• **Passage to read**:
= = = =

How to Square the Circle, Achieve Perpetual Motion, and Tune Your Alert Emails Just Right
“You can tune a piano,” goes the old joke, “but you can’t tuna fish.” I’ve come to believe that you can’t really tune the automated alerts you get from your monitoring systems either—at least in the sense that we usually mean when we complain that “our email alerts are out of control and need to be tuned properly.” Instead we should be spending our time and attention tuning a larger, more complex system—of which alerts are just one part.
When you tune a piano string, you make small adjustments to return it toward the ideal pitch from which it has drifted (say, 440 Hz for an A). It’s overwhelmingly impractical to tune a real piano string to A perfectly, because of the messy nature of the physical world—but the ideal you’re trying for is straightforward and unambiguous.1 Unfortunately, there’s no such ideal for alerts.
“Of course there is,” says a guy in back, “I’ve read about it in tons of blog posts. The ideal for alerts is this: every time I get an alert, it should indicate an actual problem that requires my attention.”
OK, guy at the back, that’s pretty easy to do—let’s just turn off the alerting system altogether, and I promise that every alert you receive will be indicative of a problem requiring your attention.
“Don’t play dumb,” he retorts. “We still want to get alerts whenever something is wrong—as soon as we know it’s wrong, in fact—we don’t want to be sitting around thinking things are all hunky dory when production is on fire. So that’s the ideal towards which we tune alerts—we want alerts immediately when there’s an actual problem, and only then.”
Fair enough, but that’s a very different kind of ideal than a string vibrating at precisely 440 Hz. In fact it’s not even clear that this can be called an “ideal” at all, because under this definition an alert can drift from ideal in at least two, often contradictory directions. That is, it can fire when there isn’t an actual problem (a false positive) or not fire when there is (a false negative)—and when you make one of these problems better for a given alert, you tend to make the other worse.

= = = =

• **Exercises**:
a. From the records, print the lines starting at the one that contains "Given: Go to Next log entry" and ending at the one that contains "Looking at the", with the pictures left out.
b. Carry on the essay about tuning alert emails from where it stops.

• **Entries supplied**:
= = = =

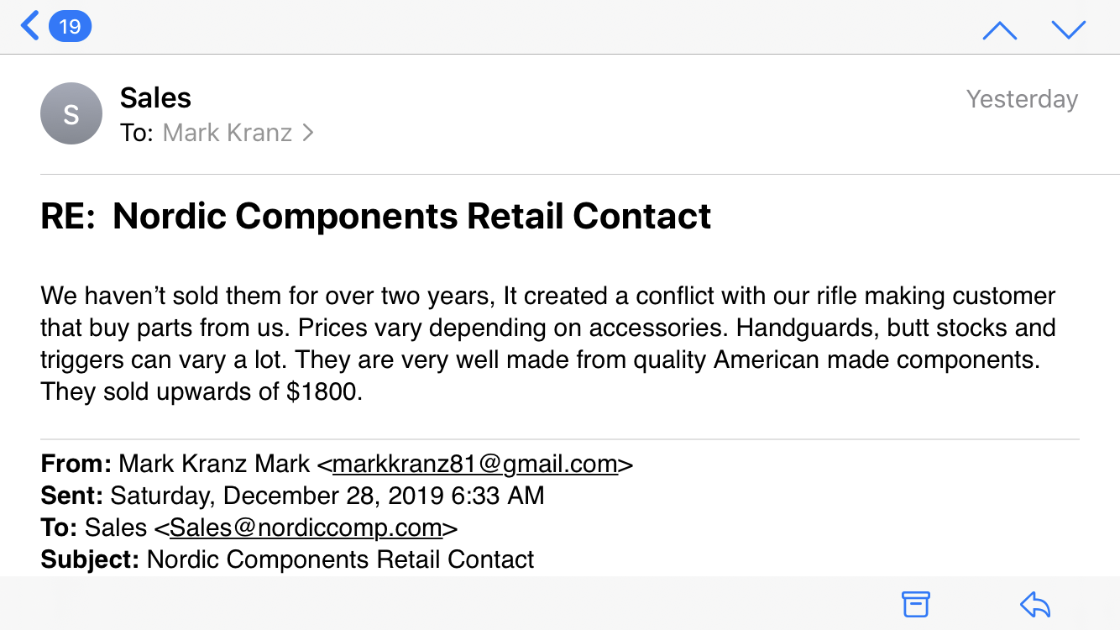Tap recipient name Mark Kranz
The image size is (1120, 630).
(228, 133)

= = = =

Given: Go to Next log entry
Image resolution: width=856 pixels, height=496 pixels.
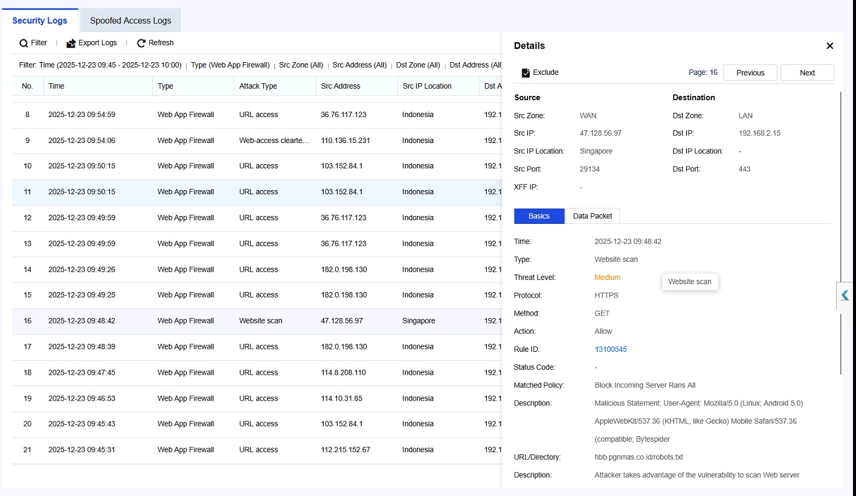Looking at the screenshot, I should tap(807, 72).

= = = =

• **Exercise results**:
a.
Given: Go to Next log entry
Image resolution: width=856 pixels, height=496 pixels.
Looking at the screenshot, I should tap(807, 72).

b.
For example, if you’ve ever monitored CPU usage of a production system, you’ll be familiar with the false positive alerts you get when the system becomes briefly and legitimately busy doing a burst of real work. So you tune the alert to back off a bit—perhaps you will tolerate up to 80% utilization instead of 70% before alerting—only to find that some truly nasty condition occasionally pegs the CPU right around 72% forever, causing all sorts of other problems in the meantime. All right, you think, I’ll set the CPU threshold back to 70% but not alert until we’ve exceeded that for 30 minutes, which is longer than any legitimate work spike—but now you’ve guaranteed that you won’t find out about actual problems for at least 30 minutes. So you set a new rule, which etc. etc. etc.
As tricky as this balancing act is (and, if you’ve ever struggled with this in the real world, you know that it is plenty tricky), there’s a subtle (and even more dastardly) problem buried in this discussion so far: the tossing around we’ve been doing of that term “an actual problem.”
What makes one condition of your system “an actual problem” and another “not an actual problem?” There’s no unambiguous, measurable criterion you can reference to answer that question. If you polled different people in your business, you’d almost certainly get vastly different answers—one of the folks in marketing might not care, for example, if page load times were above 1 second for their latest micro-site, but might care very much if it’s down, while another might think anything over 500 millis should be synonymous with downtime—for the very same site. So what we mean by saying an alert caught “an actual problem” ends up being something like: “when the alert fired, it alerted me to a situation that, with my own infinitely flexible and idiosyncratic human knowledge and judgment, I was glad to know about at just that time and no later.”2
This is a pretty bad situation we find ourselves in—not because there’s some unattainable perfection our alerts can’t ever realistically achieve, but because we don’t even have a good enough definition of perfection to let us say whether a change to one of our alerts is actually making it better or worse. That’s a horrific state of affairs, because it means that as we attempt to steadily improve our operations in nice small steps, we’re just going to end up endlessly jerking away from whichever flavor of catastrophe last burned us: our alert volume will build up until it’s just background noise, which will lead to an alert on an “actual problem” being ignored, which will lead to a fantastic blamefest that results in our cutting a bunch of alerts, which will lead to an “actual problem” that generates no alert, which will lead to another blamefest resulting in a buildup of alerts … and round and round we go, with no end in sight.
OK, then … is all hope lost?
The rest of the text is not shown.